Nazaha, originally established in 2011, is responsible for promoting transparency and combating all forms of financial and administrative corruption In December 2019, King Salman issued royal decrees consolidating the Control and Investigation Board and the Mabahith’s Administrative Investigations Directorate under the National Anti-Corruption Commission, and renamed the new entity as the Oversight and Anti-Corruption Commission (“Nazaha”). The decrees consolidated investigations and prosecutions under the new Nazaha and mandated that the Public Prosecutor’s Office transfer any ongoing corruption investigations to the newly consolidated commission. Nazaha reports directly to King Salman and has the power to dismiss a government employee even if not found guilty by the specialized anti-corruption court.
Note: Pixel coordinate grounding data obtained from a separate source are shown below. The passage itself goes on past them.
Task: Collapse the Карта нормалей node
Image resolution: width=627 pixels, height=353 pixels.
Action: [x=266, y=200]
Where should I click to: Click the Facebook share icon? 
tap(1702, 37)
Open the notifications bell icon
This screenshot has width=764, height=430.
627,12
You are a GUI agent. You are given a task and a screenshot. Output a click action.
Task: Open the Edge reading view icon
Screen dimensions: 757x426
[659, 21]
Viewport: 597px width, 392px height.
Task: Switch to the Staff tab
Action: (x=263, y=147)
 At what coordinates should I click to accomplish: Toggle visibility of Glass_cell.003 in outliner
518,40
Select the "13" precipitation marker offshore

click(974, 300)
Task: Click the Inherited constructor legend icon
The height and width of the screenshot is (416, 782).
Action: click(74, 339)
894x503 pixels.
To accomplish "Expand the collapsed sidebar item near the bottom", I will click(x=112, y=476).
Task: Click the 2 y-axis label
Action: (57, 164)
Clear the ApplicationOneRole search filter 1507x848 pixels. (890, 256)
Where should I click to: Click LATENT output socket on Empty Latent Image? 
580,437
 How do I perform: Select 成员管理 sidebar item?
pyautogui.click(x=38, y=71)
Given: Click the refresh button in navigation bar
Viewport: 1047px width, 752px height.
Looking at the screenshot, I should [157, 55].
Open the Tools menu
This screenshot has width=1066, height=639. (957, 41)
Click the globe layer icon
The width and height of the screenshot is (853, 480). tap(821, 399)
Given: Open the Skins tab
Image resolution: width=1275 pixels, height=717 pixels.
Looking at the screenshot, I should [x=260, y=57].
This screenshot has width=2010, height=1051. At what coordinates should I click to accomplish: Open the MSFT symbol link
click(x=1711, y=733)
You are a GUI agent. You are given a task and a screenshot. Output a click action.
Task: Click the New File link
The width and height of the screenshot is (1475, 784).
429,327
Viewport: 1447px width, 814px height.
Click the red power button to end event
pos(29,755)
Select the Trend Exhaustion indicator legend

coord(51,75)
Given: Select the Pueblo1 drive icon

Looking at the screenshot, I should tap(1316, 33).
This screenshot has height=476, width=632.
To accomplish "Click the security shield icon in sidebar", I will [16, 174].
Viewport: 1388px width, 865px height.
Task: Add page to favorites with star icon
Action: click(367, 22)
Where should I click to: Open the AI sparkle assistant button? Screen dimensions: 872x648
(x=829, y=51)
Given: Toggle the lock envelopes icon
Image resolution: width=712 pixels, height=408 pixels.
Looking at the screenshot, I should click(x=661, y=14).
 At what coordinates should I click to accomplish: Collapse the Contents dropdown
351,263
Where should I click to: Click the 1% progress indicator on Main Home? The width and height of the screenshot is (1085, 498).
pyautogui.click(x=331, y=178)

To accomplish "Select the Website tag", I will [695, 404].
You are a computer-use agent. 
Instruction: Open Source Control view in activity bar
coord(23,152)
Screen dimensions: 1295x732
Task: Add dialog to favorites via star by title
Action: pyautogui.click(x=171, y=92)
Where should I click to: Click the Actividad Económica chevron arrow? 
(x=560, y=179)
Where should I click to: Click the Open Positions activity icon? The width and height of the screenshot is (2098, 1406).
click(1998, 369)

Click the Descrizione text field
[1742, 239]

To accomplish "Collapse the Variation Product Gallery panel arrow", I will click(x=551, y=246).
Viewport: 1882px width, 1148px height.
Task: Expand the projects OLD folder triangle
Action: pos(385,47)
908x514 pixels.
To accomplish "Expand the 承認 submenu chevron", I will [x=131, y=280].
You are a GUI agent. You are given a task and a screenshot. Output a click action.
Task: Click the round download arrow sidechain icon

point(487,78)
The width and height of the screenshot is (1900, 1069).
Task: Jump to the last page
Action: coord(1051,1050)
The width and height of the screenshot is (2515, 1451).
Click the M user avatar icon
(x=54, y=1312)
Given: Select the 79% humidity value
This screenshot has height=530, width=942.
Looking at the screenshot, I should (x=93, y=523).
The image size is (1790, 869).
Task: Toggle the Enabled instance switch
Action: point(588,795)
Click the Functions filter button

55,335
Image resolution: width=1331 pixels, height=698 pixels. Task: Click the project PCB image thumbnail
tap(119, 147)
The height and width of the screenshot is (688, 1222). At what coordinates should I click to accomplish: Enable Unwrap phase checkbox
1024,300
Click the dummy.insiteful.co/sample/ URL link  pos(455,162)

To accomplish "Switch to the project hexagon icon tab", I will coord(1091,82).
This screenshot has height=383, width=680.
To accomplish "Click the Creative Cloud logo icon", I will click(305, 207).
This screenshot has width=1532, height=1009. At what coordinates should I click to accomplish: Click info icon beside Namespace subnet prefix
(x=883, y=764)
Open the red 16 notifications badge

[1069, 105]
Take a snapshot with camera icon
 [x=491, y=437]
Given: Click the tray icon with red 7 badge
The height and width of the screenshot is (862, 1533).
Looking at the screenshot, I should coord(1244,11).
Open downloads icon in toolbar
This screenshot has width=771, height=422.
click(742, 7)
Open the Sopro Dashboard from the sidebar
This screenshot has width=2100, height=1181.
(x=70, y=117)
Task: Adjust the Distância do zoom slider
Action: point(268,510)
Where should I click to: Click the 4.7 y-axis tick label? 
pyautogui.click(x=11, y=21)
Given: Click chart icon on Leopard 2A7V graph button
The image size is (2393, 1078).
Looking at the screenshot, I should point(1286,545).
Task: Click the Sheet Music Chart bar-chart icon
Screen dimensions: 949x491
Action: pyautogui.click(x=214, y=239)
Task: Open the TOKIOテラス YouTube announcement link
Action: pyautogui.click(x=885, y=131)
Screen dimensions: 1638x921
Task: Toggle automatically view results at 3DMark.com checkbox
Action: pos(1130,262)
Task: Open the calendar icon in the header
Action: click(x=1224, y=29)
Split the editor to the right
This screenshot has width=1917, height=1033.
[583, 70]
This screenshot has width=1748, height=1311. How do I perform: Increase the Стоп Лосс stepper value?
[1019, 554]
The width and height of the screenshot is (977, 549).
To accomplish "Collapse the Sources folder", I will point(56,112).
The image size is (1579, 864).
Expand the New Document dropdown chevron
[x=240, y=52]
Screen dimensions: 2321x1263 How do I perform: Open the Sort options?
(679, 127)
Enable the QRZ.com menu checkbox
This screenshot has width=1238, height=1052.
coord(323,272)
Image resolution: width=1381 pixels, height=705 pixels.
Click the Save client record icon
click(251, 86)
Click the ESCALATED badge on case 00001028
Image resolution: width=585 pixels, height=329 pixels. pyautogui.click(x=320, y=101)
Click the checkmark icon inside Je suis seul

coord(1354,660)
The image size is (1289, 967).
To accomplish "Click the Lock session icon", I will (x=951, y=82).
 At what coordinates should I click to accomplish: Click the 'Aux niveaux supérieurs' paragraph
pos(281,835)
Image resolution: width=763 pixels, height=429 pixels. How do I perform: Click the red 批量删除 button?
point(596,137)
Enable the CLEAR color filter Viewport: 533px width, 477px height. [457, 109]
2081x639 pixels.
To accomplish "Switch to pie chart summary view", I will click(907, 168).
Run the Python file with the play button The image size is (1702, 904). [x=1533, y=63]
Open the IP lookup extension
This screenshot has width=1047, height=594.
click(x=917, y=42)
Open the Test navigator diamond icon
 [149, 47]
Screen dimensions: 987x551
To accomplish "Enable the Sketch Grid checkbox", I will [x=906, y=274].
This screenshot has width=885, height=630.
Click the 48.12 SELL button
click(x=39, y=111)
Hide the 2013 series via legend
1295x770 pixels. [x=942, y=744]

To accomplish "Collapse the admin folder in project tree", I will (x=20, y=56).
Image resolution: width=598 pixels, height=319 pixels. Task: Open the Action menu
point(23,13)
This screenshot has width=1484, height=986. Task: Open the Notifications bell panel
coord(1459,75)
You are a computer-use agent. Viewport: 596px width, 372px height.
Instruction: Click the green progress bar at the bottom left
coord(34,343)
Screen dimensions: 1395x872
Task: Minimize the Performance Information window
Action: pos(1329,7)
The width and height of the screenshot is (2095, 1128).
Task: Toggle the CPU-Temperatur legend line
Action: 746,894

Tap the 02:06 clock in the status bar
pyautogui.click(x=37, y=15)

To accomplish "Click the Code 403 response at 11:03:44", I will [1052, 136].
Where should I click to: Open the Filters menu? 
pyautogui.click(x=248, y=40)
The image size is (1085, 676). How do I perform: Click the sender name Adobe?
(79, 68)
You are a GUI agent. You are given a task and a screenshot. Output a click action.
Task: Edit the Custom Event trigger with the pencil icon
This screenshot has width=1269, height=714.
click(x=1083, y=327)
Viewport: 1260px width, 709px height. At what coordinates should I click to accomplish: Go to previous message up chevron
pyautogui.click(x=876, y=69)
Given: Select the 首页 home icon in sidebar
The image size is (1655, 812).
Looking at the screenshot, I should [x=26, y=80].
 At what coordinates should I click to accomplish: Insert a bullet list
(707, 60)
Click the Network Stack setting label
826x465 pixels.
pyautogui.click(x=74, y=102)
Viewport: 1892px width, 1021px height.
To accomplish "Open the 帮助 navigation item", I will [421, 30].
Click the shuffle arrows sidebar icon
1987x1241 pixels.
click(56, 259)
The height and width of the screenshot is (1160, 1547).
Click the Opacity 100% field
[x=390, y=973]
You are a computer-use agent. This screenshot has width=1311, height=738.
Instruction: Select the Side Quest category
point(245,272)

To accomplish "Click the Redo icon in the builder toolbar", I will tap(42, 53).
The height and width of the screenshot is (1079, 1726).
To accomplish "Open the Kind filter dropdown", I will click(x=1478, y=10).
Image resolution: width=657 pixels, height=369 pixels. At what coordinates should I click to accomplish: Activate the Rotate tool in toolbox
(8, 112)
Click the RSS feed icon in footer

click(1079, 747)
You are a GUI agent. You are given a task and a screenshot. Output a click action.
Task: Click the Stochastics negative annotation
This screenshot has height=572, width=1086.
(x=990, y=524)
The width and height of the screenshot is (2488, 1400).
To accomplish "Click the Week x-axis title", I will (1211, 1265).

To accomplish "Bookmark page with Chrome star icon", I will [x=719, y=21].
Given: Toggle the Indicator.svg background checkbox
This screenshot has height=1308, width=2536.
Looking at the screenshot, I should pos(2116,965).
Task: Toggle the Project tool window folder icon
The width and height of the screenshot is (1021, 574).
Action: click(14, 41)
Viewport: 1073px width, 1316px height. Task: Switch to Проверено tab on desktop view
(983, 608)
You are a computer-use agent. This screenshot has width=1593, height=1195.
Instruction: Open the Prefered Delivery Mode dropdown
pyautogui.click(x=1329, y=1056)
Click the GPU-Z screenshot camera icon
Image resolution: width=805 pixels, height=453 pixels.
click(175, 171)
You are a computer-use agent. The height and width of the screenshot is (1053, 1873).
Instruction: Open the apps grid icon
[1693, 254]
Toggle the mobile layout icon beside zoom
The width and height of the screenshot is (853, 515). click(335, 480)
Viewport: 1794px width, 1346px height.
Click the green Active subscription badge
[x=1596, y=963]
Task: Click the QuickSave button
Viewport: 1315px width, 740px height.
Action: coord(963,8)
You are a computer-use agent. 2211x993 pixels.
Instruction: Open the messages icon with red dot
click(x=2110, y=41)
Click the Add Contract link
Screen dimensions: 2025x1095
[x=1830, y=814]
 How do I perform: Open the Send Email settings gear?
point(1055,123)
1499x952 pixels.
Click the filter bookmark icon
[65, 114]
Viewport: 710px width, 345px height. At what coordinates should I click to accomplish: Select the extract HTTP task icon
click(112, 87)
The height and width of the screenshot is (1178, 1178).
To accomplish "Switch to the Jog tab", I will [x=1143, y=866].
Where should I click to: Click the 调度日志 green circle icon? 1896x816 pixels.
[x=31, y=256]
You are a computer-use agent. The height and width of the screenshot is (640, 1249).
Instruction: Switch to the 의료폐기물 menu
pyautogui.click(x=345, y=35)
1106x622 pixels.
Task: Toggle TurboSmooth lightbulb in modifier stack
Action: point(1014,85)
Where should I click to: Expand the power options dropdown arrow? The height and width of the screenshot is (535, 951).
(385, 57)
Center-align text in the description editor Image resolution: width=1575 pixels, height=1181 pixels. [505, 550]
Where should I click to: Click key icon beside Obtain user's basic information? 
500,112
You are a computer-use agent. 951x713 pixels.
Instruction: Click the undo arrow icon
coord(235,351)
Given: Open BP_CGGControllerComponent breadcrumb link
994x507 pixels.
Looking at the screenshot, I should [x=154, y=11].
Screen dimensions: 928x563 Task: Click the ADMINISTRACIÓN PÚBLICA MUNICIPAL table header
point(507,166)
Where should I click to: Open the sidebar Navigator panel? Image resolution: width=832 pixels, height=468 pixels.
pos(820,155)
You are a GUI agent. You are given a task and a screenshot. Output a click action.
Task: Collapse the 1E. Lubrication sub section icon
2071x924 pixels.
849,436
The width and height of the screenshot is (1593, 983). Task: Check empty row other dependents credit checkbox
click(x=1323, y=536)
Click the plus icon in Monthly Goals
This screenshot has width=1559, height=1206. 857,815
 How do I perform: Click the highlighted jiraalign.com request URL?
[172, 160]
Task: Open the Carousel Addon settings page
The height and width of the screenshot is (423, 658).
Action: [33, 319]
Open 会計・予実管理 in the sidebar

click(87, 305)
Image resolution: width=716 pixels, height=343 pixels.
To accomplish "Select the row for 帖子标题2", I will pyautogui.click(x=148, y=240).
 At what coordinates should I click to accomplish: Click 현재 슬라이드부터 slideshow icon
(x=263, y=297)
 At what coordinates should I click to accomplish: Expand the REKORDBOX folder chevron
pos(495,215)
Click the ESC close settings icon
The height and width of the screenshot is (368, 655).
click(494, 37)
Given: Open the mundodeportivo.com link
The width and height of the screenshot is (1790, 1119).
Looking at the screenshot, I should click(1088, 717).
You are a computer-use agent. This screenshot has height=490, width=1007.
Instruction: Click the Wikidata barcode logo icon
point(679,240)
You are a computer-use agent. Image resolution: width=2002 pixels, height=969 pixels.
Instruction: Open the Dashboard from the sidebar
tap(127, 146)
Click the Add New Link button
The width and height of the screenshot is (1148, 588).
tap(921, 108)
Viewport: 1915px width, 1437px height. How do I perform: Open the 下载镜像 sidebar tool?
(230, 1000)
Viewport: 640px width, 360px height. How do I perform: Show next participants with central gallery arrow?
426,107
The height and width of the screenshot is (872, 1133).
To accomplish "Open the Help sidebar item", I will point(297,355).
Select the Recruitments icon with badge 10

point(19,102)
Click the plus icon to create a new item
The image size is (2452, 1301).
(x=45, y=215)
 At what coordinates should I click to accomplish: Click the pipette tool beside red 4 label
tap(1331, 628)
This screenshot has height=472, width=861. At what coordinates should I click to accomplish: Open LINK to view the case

Since its reorganization, Nazaha has not shied away from prosecuting influential players whose indiscretions may previously have been ignored. Throughout 2020, Nazaha published monthly press releases detailing its arrests and investigations, often including high-ranking officials, such as generals and judges, from every ministry in the SAG. The releases are available on the Nazaha website ( http://www.nazaha.gov.sa/en/Pages/Default.aspx ).
SAMA, the central bank, oversees a strict regime to combat money laundering. Saudi Arabia’s Anti-Money Laundering Law provides for sentences up to 10 years in prison and fines up to $1.3 million. The Basic Law of Governance contains provisions on proper management of state assets and authorizes audits and investigation of administrative and financial malfeasance.
The Government Tenders and Procurement Law regulates public procurements, which are often a source of corruption. The law provides for public announcement of tenders and guidelines for the award of public contracts. Saudi Arabia is an observer of the WTO Agreement on Government Procurement (GPA)
Saudi Arabia ratified the UN Convention against Corruption in April 2013 and signed the G20 Anti-Corruption Action Plan in November 2010. Saudi Arabia was admitted to the OECD Working Group on Bribery in February 2021.
Globally, Saudi Arabia ranks 52 out of 180 countries in Transparency International’s Corruption Perceptions Index 2020.
Resources to Report Corruption
The National Anti-Corruption Commission’s address is:
National Anti-Corruption Commission
P.O. Box (Wasl) 7667, AlOlaya – Ghadir District
Riyadh 2525-13311
The Kingdom of Saudi Arabia
Fax: 0112645555
E-mail: info@nazaha.gov.sa
Nazaha accepts complaints about corruption through its website www.nazaha.gov.sa or mobile application.